Study co-author Dr. Robert Cima said doctors have been so focused on ensuring patients have their pain minimized as much as possible after surgery that they often don’t consider the possible long-term side effects of the prescriptions they’re filling.

“For the last two decades, there had been such a focus at the national level on ensuring patients have no pain,” said Dr. Cima, a colorectal surgeon and chair of surgical quality at Mayo Clinic’s Rochester campus. “That causes overprescribing, and, now, we’re seeing the negative effects of that.”

I have no doubt that the Mayo Clinic will adhere to the new guidelines being drafted at the state level in short order, but this story speaks to the larger issue of just how unregulated opioids are at some of the nation’s best hospitals. And if it’s happening there, you can bet it’s happening to a larger degree at lesser care centers.

However, these findings do cast light on the problem and should help push us towards a solution, but it’s not necessarily going to come from the top down. It needs to start with doctors. We need take time with each patient and push them towards active treatment techniques instead of passive treatments like opioids. Opioids certainly have their role in pain management, but they shouldn’t be over-relied on, as it appears they are.

Could We Be Pain Free In The Future?

mouse vaccine painAlthough not as much money is being spent on understanding pain as doctors would like, there is still some promising research taking place throughout the world. For example, new research published in Nature Neuroscience took a closer look at re-wiring the brain’s transmitters when it mistakenly interprets signals as pain.

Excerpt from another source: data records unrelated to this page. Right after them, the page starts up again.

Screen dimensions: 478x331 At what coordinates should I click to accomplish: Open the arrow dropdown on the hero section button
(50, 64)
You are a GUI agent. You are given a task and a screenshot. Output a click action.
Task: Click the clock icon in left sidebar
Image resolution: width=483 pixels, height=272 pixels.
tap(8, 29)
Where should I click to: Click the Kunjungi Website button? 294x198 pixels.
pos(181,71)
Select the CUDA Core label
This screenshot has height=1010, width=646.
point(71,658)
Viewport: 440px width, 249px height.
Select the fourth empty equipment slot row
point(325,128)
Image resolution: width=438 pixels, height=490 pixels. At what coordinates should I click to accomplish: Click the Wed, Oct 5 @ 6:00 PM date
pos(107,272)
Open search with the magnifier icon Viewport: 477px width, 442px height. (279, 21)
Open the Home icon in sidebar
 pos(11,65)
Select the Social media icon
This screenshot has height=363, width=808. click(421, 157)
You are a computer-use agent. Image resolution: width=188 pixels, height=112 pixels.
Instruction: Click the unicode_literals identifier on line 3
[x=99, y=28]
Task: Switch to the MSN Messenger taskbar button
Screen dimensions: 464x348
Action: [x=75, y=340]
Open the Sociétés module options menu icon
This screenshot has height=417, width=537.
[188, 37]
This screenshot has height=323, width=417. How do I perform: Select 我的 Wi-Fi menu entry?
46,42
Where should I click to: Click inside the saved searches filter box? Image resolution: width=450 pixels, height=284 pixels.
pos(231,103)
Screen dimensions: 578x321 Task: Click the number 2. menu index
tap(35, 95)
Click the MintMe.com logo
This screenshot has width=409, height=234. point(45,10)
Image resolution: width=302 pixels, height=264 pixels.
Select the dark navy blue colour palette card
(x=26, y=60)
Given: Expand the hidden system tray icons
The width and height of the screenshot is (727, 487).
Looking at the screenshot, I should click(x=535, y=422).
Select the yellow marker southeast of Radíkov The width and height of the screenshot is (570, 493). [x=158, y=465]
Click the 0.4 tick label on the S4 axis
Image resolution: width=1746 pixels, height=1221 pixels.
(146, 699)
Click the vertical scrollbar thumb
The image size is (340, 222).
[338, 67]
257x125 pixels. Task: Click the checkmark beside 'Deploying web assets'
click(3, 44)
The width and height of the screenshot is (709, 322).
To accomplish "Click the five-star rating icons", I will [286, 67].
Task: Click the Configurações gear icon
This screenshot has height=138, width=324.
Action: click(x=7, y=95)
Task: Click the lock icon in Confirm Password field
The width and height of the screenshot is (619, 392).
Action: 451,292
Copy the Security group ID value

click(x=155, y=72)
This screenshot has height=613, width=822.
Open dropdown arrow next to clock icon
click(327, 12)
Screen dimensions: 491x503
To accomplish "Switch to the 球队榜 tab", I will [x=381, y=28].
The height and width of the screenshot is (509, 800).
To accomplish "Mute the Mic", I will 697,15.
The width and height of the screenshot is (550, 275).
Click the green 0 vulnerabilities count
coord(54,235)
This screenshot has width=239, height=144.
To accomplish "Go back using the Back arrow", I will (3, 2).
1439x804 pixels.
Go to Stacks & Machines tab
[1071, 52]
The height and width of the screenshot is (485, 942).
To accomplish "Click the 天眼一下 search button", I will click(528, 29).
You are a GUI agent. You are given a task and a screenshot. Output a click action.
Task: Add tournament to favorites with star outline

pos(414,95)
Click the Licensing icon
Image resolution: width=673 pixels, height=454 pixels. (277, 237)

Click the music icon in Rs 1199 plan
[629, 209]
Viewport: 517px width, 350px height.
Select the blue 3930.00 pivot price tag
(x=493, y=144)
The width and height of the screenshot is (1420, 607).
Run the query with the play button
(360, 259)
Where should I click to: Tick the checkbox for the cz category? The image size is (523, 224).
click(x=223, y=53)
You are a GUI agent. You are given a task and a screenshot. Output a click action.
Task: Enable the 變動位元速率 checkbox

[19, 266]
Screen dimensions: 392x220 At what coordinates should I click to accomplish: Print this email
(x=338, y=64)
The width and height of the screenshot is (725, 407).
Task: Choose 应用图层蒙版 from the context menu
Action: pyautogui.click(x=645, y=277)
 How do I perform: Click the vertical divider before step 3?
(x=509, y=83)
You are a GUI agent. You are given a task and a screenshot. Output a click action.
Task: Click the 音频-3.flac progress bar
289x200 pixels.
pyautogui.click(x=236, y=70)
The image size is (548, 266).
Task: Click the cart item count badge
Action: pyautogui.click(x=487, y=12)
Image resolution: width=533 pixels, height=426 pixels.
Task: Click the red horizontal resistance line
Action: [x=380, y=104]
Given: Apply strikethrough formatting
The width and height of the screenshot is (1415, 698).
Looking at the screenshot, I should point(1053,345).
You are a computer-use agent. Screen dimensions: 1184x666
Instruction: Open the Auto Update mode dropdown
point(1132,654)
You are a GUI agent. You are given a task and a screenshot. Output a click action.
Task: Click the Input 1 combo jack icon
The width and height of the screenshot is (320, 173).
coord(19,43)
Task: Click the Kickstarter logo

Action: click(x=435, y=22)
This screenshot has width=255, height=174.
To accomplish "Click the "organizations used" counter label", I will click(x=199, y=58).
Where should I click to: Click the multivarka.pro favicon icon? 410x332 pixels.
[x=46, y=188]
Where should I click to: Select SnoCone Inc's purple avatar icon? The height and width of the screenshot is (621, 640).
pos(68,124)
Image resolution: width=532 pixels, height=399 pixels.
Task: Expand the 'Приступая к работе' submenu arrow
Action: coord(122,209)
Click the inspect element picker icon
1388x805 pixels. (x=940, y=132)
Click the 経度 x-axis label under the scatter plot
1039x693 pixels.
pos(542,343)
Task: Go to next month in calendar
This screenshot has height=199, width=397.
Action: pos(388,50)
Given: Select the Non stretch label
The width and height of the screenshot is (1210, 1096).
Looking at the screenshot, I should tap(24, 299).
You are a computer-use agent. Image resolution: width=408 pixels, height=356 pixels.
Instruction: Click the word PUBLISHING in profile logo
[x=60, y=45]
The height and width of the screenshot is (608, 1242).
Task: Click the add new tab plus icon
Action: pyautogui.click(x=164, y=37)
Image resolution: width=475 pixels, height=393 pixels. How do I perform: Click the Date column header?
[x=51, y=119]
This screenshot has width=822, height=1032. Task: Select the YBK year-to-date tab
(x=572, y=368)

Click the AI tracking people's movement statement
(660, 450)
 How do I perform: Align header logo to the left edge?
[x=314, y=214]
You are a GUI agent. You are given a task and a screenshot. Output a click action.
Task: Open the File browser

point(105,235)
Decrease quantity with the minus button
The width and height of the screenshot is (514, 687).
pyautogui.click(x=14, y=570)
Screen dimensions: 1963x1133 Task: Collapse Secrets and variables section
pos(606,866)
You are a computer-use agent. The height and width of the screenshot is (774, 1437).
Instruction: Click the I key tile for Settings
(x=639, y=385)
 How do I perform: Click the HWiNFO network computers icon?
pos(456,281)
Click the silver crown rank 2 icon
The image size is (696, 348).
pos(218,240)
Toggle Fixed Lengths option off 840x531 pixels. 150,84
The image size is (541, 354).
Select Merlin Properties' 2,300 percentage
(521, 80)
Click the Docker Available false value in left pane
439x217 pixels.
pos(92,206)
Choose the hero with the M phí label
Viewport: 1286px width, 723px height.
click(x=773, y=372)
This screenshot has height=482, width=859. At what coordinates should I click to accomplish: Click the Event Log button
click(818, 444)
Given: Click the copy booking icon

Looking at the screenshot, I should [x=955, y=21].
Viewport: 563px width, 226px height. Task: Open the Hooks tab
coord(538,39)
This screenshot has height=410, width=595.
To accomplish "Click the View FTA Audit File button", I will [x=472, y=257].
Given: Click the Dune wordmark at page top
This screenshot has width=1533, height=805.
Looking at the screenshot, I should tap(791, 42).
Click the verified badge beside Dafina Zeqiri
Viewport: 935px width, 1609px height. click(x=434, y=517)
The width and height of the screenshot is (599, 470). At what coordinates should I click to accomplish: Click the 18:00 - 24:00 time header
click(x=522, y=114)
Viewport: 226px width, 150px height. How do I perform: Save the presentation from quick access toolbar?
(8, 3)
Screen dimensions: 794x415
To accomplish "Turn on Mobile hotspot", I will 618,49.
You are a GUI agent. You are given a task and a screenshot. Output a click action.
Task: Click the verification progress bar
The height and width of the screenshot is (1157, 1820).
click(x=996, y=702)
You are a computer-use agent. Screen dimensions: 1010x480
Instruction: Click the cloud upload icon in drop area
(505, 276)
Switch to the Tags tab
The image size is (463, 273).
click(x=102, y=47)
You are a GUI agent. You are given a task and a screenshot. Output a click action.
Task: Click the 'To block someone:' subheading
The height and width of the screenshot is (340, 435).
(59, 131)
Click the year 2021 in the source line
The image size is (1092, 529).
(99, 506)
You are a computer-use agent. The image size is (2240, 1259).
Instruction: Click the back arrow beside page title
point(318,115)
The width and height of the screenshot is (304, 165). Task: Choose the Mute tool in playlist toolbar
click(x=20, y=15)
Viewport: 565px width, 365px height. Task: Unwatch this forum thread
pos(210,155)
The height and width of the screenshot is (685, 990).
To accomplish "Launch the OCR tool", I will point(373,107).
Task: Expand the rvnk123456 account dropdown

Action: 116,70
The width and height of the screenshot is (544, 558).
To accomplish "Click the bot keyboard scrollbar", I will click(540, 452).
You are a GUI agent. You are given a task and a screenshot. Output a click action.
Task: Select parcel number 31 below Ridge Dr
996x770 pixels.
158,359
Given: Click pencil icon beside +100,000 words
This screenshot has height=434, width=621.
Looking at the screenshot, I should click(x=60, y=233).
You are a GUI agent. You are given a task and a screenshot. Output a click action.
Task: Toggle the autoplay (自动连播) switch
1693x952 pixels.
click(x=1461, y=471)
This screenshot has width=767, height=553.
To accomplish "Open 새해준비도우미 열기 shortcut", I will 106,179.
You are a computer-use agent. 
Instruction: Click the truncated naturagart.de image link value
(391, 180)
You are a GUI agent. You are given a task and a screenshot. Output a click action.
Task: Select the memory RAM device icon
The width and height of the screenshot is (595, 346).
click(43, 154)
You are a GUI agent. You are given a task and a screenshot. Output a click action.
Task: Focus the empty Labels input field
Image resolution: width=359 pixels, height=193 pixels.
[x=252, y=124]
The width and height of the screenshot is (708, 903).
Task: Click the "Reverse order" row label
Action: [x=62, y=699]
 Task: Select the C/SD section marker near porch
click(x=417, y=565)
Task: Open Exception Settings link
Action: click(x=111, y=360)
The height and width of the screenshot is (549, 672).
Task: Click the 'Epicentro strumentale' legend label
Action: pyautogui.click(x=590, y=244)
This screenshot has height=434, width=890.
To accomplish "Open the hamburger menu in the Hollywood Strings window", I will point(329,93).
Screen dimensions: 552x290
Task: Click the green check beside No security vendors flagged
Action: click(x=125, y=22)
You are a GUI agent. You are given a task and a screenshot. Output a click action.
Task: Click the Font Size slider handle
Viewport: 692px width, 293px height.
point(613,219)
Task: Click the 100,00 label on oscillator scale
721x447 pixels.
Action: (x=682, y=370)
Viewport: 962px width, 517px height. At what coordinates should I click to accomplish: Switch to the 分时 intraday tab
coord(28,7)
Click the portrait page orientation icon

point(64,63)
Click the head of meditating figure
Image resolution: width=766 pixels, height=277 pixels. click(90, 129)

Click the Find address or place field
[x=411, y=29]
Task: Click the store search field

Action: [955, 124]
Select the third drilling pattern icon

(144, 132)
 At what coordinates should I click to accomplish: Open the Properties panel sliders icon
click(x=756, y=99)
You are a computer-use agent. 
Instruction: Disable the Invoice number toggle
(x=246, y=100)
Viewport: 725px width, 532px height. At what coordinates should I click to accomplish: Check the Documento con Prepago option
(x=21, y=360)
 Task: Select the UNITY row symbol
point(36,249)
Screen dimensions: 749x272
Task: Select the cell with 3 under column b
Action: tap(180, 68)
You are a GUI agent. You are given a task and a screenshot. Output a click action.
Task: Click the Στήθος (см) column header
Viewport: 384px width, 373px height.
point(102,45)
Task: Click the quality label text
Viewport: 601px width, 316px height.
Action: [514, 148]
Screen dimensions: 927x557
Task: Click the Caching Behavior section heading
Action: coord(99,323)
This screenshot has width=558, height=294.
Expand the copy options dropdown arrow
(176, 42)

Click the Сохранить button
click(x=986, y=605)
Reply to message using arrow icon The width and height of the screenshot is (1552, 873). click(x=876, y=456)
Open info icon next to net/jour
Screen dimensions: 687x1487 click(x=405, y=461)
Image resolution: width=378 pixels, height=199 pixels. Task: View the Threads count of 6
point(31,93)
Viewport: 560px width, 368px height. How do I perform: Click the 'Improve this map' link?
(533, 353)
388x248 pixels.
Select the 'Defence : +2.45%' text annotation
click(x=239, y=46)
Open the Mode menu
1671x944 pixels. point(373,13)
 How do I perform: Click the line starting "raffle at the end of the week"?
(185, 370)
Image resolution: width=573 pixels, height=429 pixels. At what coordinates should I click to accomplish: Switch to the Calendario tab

The research began by looking at mice who had peripheral nerve damage and chronic pain from a previous leg surgery. In these mice, a broken circuit in the pain-processing region of the brain caused hyperactivity that led to pain for more than a month. Scientists realized that the peripheral nerve damage deactivated a set of interconnected brain cells, called somatostatin (SOM), which usually work to lessen pain signals.

Fixing The Broken Circuit

Researchers were interested in learning if this connection could be fixed, and if it could, how we’d go about repairing it. One method they tried was to manually activate the SOM interneurons, and they found that this led to a significant decrease in the development of chronic pain.

“Our findings suggest that manipulating interneuron activity after peripheral nerve injury could be an important avenue for the prevention of pyramidal neuron over-excitation and the transition from acute postoperative pain to chronic centralized pain,” the authors, led by neuroscientist Guang Yang at New York University School of Medicine, conclude. They believe future drug therapies or magnetic brain stimulation could mend these SOM interneuron connections and prevent pain signals from misfiring.

The authors are cautiously optimistic, but they realize that there is a big difference in the brains of mice and the brains of humans. The study needs to be repeated and the results verified before any similar testing in humans could take place, but it’s a start.

“Our study provides, to our knowledge, the first direct evidence that impaired SOM cell activity is involved in the development of neuropathic pain,” the researchers wrote.

They hope to confirm their results and examine whether manipulating other cells could play a role in the reduction of chronic pain. If they can, we may have specific cells in which to base our intervention techniques. This is exciting.